Yammer, which I have been featuring in a new curriculum offering, was featured significantly today in the New York Times and its Technology blog.
Here’s an excerpt from the article:
Successes like YouTube, the online video site sold to Google for $1.65 billion in 2006, convinced some venture investors that building a Web site with a large number of users could still be more valuable than making money from paying customers.
Now, as the global economy enters a severe downturn, the relative merits of these two philosophies will be tested again.
The two poles of the debate are apparent in the world of microblogging, where people use the Web or their cellphones to blast short updates on their activities to a group of virtual followers.
…
Yammer’s business model is compelling, Mr. Sacks said, because it spreads virally like a consumer service, but earns revenue like a business service. Anyone with a company e-mail address can use Yammer free. When that company officially joins — which gives the administrator more control over security and how employees use the service — it pays $1 a month for each user. In Yammer’s first six weeks, 10,000 companies with 60,000 users signed up, though only 200 companies with 4,000 users are paying so far.
The founders and backers of Twitter, which has reportedly raised $20 million from venture capitalists, are just as adamant about their decision to grow first and monetize second.

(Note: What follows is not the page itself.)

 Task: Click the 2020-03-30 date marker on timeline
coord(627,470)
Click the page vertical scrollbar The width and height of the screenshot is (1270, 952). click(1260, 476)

I love Twitter. In fact, a Tweet from Dennis McDonald is what alerted me to the blog post, which led me to the article. But I think the real strength of Yammer is precisely that it didn’t make a choice between growing and monetizing.
It has a business plan.
It can grow immensely (as it has) through viral, bottom-up adoption. It’s mode of adoption isn’t really much different from Twitter. Anyone can sign up for free using a company e-mail address, and can invite co-workers. The only limit is that people from outside your company can’t be part of your network.
But for most businesses, that’s actually a plus. I can talk with my co-workers about what I’m working on, or share links, without the whole world seeing.
And I’m betting that with this New York Times coverage, the growth is going to greatly accelerate. I recommend you check out both the article and the blog post.
Yet despite being positioned for strong growth, the Yammer leadership actually has a plan for how to make money from the service; a fee amounting to $12 per employee per year.
Some companies may try Yammer and then decide to go with their own microblogging networks, completely behind the corporate firewall. But at least through Yammer they can experiment with the concept for free instead of spending a bunch of money on a new software package and trying to get employees to use it.
This is a variation of how Microsoft has driven Sharepoint, except the Microsoft staff already has strong relationships with the corporate IT departments. Microsoft gives Sharepoint to companies for a free trial, and then charges a large fee if they end up deploying long-term.
Yammer doesn’t have those IT relationships, and so is using a bottom-up strategy.
I will still use Twitter for connecting with the world, but it’s going to be fun experimenting with Yammer to see how it can help workplace collaboration.
Do you use Twitter? Have you tried Yammer? What do you think of the two services and how you might apply them in your work?
I have introduced Yammer to my medical group about 10 days ago. Our larger organization went from 51 users to 200 in 7 days. Our executive leadership isn’t sure what to make of this phenomenon, but we are having fun experimenting. We’ll keep you posted on how this goes.